In the prostate, ERβ is highly expressed in the epithelial compartment, where it is the prevailing isoform
In the gland, DHT may be either reversibly 3α- or irreversibly 3β-hydroxylated by the different 3α- and 3β-hydroxysteroid
dehydrogenases respectively (Steckelbroeck et al. 2004); these transformations generate two metabolites respectively 3α-diol and 3β-Adiol, which are both unable to bind the AR.
Instead, 3β-Adiol displays a high affinity for ERβ (Kuiper et al. 1998, Nilsson et al. 2001), and it has been proposed that this metabolite may play a key role in prostate development
ERβ signaling, in contrast
to ERα, seems to act as a suppressor of prostate growth, and may be positively involved in breast cancer
another awesome article dealing with hormone metabolites. Physicians that don't understand metabolites and receptors may be doing more harm than good.

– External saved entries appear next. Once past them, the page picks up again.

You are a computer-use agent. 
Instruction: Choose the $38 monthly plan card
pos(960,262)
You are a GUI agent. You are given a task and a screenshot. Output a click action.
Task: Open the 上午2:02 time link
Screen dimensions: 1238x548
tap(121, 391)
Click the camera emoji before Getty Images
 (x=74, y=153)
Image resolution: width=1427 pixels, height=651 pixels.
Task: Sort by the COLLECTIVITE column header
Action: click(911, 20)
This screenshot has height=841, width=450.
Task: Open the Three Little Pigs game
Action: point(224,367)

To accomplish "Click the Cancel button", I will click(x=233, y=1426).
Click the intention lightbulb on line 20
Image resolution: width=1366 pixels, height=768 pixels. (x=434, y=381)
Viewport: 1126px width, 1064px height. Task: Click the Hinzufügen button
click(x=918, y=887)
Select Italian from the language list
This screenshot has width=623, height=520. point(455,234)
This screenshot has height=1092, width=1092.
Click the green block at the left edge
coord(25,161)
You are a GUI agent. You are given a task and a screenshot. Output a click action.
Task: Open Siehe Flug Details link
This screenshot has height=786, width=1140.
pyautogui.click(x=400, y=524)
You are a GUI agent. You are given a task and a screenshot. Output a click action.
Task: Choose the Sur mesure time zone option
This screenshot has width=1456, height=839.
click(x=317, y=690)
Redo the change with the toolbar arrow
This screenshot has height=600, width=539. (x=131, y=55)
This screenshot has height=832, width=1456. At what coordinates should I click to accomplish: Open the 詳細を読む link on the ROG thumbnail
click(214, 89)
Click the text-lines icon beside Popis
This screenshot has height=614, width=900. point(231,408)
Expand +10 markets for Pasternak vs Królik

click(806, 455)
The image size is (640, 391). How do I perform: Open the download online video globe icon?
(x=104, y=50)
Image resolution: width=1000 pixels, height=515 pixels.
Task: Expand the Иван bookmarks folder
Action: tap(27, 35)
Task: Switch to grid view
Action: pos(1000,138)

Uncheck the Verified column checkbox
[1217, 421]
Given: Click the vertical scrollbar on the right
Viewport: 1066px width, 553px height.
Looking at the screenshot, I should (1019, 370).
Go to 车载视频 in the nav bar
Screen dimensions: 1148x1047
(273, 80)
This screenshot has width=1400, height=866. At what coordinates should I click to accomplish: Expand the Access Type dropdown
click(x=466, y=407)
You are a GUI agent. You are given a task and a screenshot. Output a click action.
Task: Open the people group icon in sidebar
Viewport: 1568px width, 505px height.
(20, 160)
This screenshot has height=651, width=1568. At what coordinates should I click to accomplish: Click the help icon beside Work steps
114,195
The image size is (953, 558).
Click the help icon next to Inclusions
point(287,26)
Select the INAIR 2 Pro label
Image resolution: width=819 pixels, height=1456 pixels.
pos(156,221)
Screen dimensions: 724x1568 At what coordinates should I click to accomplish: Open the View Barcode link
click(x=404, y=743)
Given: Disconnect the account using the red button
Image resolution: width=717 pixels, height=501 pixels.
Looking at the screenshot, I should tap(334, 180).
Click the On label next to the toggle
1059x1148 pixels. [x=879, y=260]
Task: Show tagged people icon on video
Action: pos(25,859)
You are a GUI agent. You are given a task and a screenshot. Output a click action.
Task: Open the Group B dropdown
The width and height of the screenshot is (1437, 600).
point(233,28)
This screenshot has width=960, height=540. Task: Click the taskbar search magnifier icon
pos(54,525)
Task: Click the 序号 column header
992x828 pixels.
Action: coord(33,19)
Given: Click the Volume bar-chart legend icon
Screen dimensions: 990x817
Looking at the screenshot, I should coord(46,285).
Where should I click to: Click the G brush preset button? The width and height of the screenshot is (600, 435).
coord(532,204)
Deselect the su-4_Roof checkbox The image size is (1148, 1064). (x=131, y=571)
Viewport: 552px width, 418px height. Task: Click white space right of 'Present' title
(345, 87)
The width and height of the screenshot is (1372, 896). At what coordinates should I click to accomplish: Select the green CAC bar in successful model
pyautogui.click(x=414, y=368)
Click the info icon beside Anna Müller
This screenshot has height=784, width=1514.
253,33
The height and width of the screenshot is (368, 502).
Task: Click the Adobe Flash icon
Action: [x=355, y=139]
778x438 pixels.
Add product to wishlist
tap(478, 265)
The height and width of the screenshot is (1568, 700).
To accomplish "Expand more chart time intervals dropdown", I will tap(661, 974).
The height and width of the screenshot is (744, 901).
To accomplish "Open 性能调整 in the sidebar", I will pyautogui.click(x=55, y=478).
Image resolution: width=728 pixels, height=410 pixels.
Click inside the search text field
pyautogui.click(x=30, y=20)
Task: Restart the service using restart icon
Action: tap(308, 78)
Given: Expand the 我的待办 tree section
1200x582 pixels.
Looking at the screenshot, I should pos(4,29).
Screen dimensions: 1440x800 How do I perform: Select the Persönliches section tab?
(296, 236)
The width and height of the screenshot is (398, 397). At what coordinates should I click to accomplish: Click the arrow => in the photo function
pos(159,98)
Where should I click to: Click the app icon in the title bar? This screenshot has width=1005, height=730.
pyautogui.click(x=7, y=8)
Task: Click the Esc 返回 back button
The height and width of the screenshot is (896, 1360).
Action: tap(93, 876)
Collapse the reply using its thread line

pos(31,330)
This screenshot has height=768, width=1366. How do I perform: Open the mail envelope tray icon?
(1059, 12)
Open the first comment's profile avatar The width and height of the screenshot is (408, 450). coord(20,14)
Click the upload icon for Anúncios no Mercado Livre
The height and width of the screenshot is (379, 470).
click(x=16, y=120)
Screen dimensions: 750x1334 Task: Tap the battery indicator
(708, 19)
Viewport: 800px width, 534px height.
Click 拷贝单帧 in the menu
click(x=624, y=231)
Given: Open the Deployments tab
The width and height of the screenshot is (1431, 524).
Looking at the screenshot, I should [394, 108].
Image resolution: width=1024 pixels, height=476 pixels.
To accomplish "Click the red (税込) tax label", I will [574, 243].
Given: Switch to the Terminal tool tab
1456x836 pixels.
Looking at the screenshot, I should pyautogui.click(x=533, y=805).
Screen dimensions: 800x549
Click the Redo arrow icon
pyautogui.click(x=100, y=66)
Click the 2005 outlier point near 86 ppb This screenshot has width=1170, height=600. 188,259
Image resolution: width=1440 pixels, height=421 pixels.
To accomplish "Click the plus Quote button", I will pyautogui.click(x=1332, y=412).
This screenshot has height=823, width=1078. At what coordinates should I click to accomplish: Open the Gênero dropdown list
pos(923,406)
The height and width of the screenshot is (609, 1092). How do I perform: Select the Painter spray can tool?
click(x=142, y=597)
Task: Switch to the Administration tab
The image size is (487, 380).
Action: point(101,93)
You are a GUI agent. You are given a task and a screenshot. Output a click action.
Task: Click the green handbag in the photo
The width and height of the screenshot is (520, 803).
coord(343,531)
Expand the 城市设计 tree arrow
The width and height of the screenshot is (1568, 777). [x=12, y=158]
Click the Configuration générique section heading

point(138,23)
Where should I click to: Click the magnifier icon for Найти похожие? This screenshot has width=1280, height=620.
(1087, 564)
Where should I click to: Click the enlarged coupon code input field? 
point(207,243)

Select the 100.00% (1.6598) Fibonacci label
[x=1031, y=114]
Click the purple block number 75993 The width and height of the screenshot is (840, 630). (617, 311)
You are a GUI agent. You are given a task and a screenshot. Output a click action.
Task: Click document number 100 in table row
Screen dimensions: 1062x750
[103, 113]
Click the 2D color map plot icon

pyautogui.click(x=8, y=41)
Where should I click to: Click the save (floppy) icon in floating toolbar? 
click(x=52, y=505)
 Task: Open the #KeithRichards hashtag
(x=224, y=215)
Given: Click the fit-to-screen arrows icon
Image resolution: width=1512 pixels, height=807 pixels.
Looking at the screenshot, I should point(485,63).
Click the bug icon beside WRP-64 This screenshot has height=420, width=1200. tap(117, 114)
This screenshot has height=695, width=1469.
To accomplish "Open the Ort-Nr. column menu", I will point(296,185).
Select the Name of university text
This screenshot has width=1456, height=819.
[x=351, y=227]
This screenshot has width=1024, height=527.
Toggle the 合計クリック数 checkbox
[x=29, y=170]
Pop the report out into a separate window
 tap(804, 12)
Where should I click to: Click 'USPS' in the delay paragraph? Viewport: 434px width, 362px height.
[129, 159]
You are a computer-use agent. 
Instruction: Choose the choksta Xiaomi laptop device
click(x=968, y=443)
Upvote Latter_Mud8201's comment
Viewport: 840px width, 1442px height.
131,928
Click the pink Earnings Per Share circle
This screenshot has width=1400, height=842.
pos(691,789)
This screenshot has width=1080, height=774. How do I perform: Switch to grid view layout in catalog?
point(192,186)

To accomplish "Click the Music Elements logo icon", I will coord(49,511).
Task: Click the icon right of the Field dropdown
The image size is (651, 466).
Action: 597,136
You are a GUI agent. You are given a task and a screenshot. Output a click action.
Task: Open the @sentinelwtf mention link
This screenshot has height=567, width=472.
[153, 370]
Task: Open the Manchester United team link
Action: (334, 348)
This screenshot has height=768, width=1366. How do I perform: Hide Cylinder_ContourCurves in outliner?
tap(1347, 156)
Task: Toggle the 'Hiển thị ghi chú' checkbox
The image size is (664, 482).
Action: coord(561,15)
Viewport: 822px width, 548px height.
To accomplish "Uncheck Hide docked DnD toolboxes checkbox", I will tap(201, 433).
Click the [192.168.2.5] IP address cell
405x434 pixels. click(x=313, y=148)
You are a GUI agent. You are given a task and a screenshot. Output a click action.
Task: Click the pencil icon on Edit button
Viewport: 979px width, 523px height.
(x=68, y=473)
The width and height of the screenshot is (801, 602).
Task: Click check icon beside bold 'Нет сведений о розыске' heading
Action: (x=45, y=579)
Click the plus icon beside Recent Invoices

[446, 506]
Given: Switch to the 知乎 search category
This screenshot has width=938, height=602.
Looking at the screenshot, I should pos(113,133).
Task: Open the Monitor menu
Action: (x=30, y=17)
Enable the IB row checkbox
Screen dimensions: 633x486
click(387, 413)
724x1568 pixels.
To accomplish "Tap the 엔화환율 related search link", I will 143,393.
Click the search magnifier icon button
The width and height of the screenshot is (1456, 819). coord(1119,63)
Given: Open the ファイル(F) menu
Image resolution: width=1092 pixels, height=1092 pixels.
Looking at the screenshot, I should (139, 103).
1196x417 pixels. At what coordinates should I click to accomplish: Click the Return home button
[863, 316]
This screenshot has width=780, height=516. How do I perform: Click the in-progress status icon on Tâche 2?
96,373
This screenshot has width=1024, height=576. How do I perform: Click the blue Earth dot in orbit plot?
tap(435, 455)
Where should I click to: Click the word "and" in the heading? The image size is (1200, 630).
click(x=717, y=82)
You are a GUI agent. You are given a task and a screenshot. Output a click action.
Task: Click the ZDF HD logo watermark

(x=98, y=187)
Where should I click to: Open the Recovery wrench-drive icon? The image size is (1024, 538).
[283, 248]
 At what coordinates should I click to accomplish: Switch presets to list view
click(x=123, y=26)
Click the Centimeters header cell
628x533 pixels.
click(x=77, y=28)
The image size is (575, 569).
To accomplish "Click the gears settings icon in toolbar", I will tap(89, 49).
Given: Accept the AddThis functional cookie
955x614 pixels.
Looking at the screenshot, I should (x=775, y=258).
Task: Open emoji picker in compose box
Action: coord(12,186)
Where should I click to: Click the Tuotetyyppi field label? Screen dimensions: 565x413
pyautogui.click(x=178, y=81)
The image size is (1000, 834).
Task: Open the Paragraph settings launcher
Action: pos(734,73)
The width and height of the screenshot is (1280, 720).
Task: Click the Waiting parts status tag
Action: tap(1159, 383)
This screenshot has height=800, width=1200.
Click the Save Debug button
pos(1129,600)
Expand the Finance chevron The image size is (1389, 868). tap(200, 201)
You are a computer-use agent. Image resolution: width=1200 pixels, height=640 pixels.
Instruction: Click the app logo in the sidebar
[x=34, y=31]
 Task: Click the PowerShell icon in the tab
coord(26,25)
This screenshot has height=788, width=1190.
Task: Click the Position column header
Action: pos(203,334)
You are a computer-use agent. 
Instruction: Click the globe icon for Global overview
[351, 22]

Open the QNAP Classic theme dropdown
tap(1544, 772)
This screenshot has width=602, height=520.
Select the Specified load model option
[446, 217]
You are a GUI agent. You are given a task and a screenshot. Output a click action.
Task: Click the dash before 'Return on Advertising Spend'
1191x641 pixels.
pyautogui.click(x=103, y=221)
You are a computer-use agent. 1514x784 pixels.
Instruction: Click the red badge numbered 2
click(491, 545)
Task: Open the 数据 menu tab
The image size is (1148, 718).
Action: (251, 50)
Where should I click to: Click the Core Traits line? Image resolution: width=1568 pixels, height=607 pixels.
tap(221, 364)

One of the mainstays of the treatment of metastatic prostate disease is androgen deprivation therapy. This article requires a reassessment of this due to the DHT metabolite 3-beta androstanediol. This metabolite is produced from DHT production via the enzyme 3beta HSD. This metabolite binds to ER beta, an estrogen receptor, and inhibits proliferation, migration, promotes adhesion (limits spreading), and stimulates apoptosis. This is contrast to 3-alpha androstanediol. Androgen deprivation therapy will decrease 3-beta androstanediol. This is the likely reason for the increased aggressive prostate cancer found in those men using 5 alpha reductase inhibitors.